[Collected data]:

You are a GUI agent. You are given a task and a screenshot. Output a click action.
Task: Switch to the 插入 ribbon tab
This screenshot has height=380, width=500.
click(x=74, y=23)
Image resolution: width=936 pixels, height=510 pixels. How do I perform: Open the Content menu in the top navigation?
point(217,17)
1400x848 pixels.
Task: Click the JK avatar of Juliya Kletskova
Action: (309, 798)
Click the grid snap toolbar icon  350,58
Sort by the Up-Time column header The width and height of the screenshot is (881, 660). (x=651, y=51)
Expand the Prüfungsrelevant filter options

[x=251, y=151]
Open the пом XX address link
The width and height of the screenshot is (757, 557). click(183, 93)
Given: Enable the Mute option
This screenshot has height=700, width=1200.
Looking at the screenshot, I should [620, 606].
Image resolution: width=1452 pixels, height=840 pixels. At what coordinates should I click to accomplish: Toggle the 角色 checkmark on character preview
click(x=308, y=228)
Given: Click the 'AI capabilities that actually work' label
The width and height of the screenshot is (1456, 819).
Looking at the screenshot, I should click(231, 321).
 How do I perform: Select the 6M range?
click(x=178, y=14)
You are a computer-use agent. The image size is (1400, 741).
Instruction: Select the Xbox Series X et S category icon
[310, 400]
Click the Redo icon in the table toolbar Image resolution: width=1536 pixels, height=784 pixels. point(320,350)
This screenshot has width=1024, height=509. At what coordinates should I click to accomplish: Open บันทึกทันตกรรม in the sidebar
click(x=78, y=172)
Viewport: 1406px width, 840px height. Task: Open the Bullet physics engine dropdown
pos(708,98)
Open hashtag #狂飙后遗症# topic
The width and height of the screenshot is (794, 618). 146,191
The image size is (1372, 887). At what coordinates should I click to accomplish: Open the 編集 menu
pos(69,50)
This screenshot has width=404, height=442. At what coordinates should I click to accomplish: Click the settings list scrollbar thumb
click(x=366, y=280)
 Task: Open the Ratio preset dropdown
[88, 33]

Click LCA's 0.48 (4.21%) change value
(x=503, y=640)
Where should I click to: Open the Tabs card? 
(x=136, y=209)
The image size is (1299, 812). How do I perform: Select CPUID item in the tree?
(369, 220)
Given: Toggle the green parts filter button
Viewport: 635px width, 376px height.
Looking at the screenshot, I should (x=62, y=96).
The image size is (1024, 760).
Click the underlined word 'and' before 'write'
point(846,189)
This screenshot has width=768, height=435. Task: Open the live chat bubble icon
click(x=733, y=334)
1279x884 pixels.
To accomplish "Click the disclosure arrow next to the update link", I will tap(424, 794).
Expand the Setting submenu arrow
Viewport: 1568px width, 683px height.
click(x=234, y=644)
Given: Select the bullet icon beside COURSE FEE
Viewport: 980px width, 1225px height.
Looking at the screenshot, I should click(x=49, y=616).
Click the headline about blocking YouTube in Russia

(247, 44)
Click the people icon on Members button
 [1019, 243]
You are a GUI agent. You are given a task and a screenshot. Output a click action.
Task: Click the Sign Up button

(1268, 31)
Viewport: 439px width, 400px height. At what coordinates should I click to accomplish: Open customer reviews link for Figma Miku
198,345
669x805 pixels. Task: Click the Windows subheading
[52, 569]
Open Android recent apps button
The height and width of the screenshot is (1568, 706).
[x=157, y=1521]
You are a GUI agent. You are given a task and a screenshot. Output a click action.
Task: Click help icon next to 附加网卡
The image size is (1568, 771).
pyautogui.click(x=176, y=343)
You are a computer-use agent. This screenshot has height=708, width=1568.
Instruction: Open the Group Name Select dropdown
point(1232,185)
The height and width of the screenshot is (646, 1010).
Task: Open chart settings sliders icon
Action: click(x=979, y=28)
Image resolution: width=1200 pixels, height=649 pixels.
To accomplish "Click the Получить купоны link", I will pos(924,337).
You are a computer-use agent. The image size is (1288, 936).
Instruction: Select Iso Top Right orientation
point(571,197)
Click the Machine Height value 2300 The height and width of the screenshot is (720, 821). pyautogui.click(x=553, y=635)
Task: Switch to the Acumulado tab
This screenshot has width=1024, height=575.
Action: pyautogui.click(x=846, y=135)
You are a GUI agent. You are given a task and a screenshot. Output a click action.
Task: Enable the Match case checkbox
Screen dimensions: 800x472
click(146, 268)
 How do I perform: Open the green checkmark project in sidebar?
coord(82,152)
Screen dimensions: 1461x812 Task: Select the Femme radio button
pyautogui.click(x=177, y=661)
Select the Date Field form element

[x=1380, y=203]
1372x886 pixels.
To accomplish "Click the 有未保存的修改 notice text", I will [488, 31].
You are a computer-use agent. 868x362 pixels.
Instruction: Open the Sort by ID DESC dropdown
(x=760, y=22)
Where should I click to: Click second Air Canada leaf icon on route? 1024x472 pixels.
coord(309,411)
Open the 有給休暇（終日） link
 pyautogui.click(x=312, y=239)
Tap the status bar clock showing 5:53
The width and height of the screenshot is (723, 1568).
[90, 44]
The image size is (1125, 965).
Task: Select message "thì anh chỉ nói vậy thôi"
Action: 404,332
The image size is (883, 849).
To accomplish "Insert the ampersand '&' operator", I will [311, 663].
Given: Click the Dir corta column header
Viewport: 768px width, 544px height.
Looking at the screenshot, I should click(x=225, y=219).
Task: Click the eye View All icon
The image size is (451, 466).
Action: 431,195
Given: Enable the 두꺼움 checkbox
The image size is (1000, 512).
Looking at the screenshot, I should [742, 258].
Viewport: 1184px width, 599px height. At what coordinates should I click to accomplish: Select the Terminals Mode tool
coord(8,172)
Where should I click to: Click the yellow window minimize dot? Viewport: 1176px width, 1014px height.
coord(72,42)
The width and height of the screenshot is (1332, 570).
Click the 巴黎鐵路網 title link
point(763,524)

[EXERCISE GOAL]: From the entries above, write out only the lines starting at the line that holds "Sort by the" and ending at the line that holds "You are a computer-use agent. The image size is (1400, 741).", keeping both and matching them exactly.

[SOLUTION FOR THIS PROBLEM]:
Sort by the Up-Time column header The width and height of the screenshot is (881, 660). (x=651, y=51)
Expand the Prüfungsrelevant filter options

[x=251, y=151]
Open the пом XX address link
The width and height of the screenshot is (757, 557). click(183, 93)
Given: Enable the Mute option
This screenshot has height=700, width=1200.
Looking at the screenshot, I should [620, 606].
Image resolution: width=1452 pixels, height=840 pixels. At what coordinates should I click to accomplish: Toggle the 角色 checkmark on character preview
click(x=308, y=228)
Given: Click the 'AI capabilities that actually work' label
The width and height of the screenshot is (1456, 819).
Looking at the screenshot, I should click(231, 321).
 How do I perform: Select the 6M range?
click(x=178, y=14)
You are a computer-use agent. The image size is (1400, 741).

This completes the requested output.